- _Problem description_:
Give exactly the lines from the one with "This screenshot has height=1512, width=2416." through the final line of the listing below, both included, leaving out any pictures.

- _Records provided_:
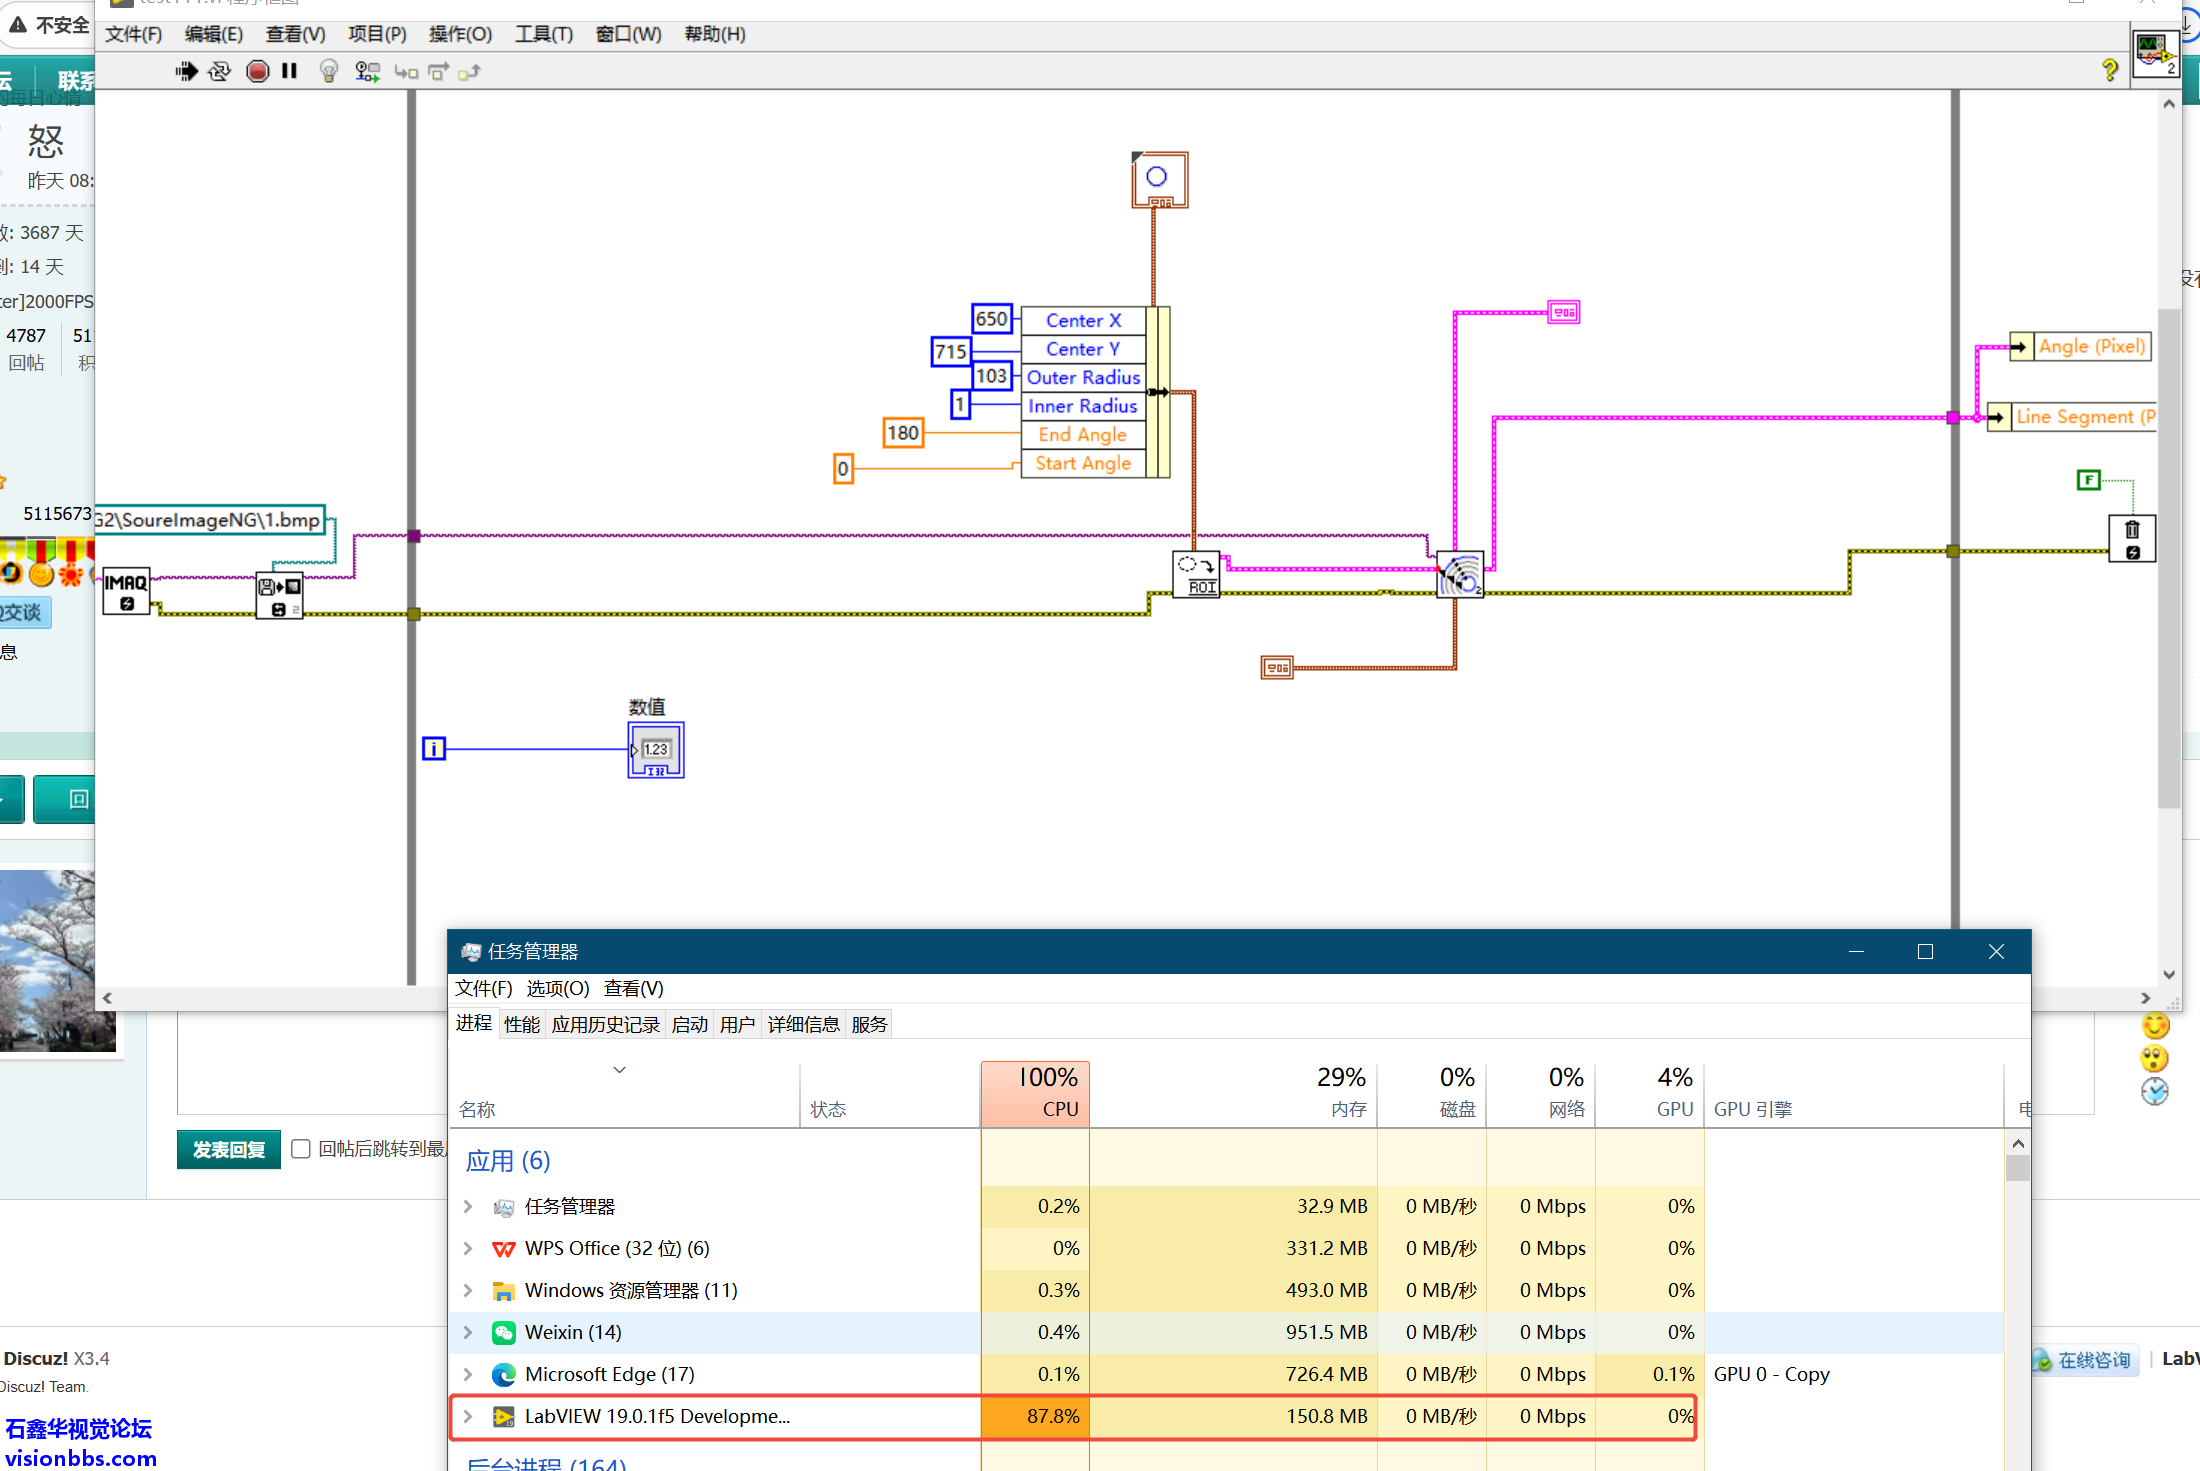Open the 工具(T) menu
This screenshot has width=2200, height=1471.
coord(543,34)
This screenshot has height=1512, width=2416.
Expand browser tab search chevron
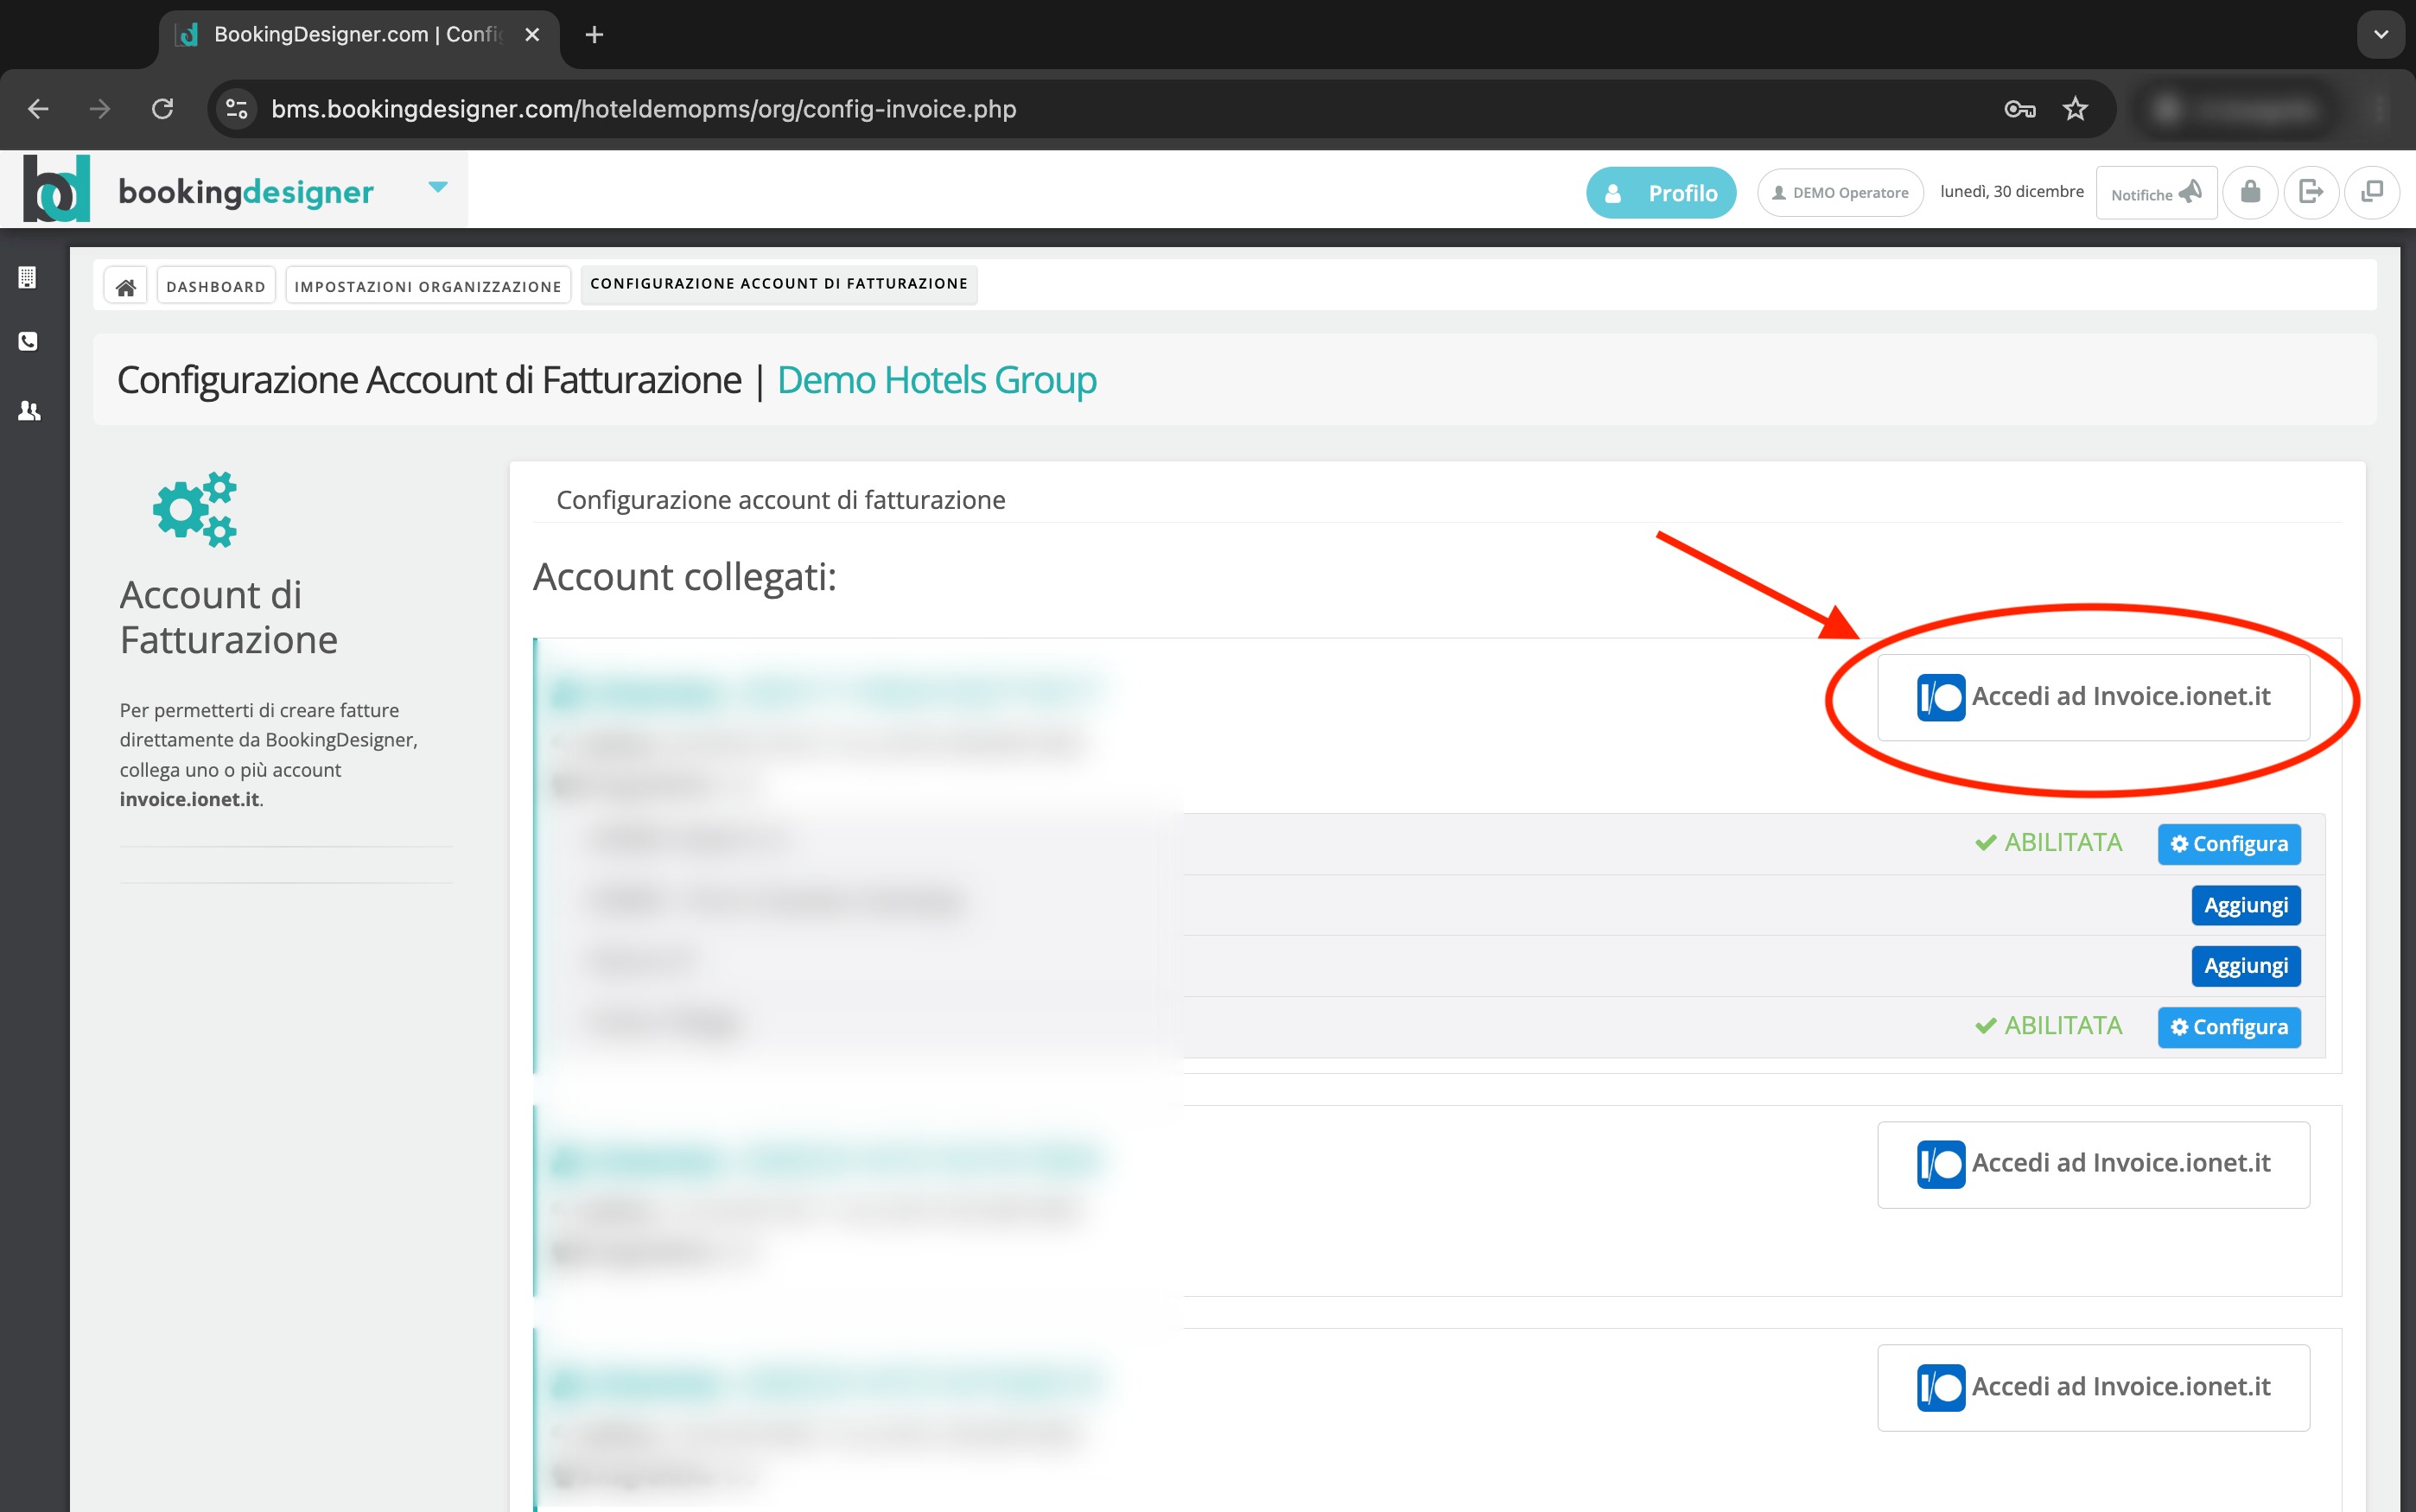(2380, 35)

- _Response below_:
This screenshot has height=1512, width=2416.
Expand browser tab search chevron
(2380, 35)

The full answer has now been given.